### Directions
A faithful retyping of every entry below is wanted, with images left out.

[Stored data]
********

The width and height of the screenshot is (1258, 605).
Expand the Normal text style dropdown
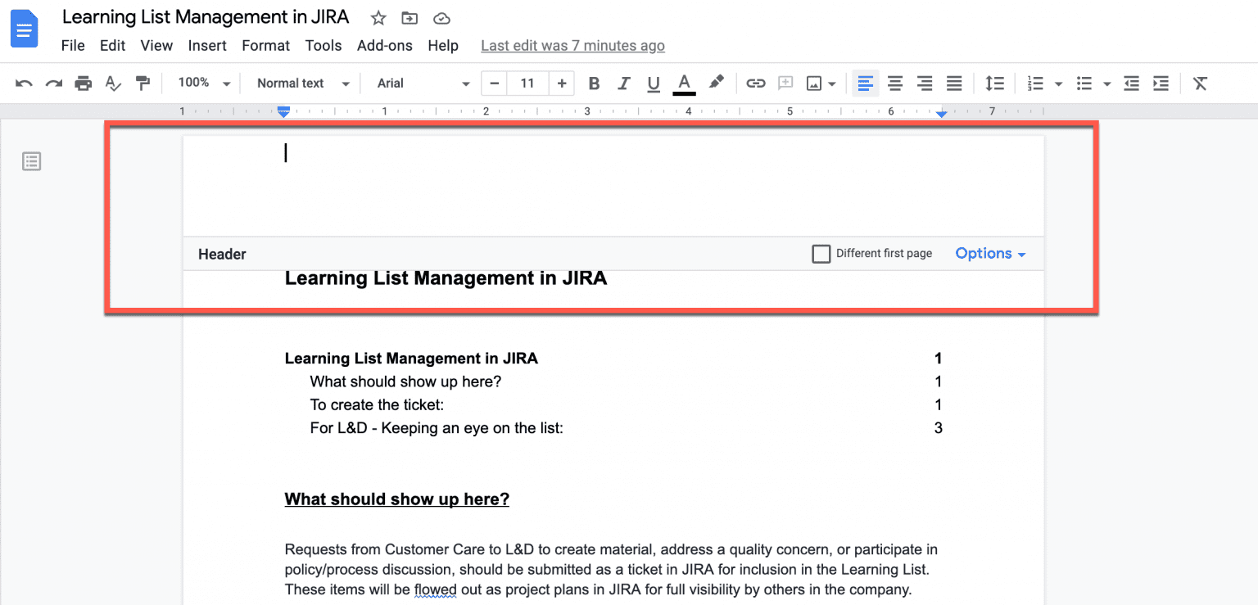click(x=303, y=84)
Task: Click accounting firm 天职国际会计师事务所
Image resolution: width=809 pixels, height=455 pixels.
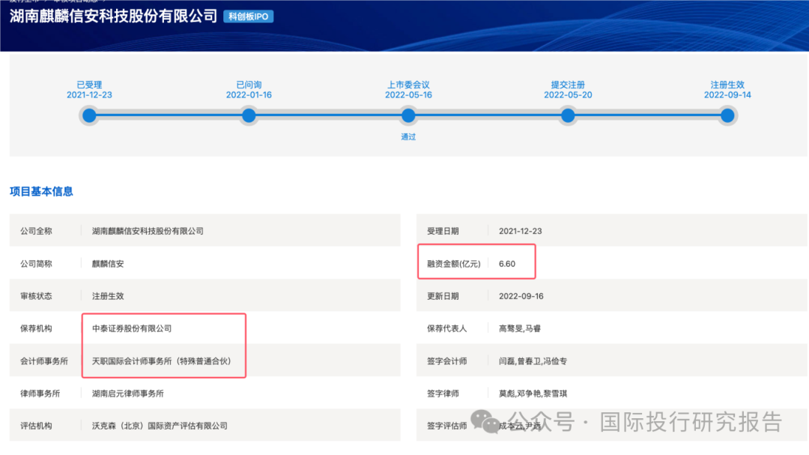Action: pos(161,361)
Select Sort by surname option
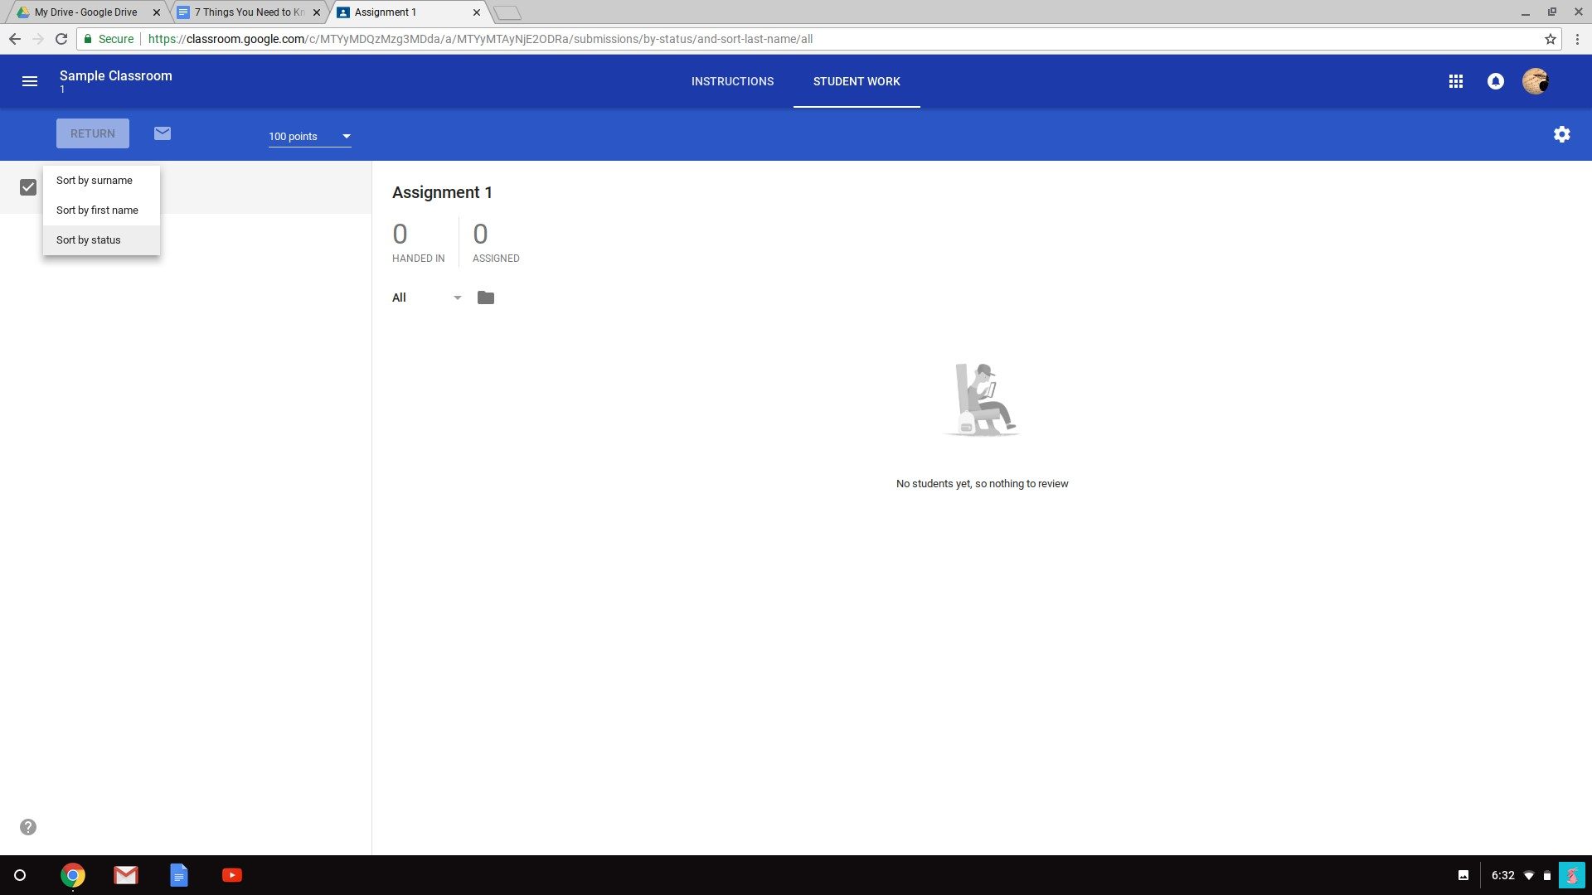The width and height of the screenshot is (1592, 895). tap(94, 181)
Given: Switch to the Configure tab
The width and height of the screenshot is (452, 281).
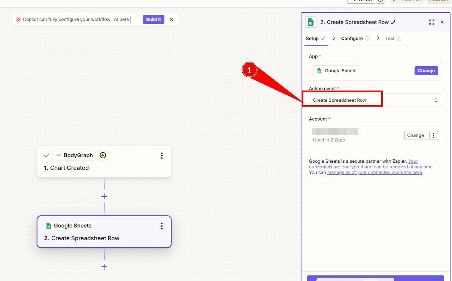Looking at the screenshot, I should [x=352, y=39].
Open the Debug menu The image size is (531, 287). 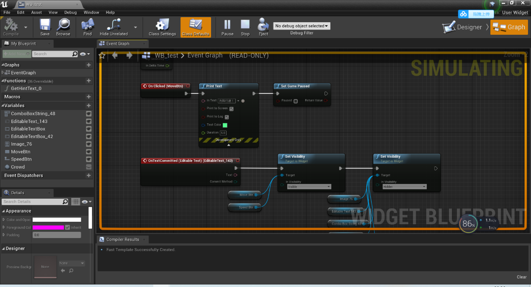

********

### Answer box
The width and height of the screenshot is (1258, 605).
Expand the Normal text style dropdown
click(x=303, y=84)
Task: Click accounting firm 天职国际会计师事务所
Image resolution: width=809 pixels, height=455 pixels.
Action: pos(161,361)
Select Sort by surname option
The width and height of the screenshot is (1592, 895). tap(94, 181)
Given: Switch to the Configure tab
The width and height of the screenshot is (452, 281).
Looking at the screenshot, I should [x=352, y=39].
Open the Debug menu The image size is (531, 287). 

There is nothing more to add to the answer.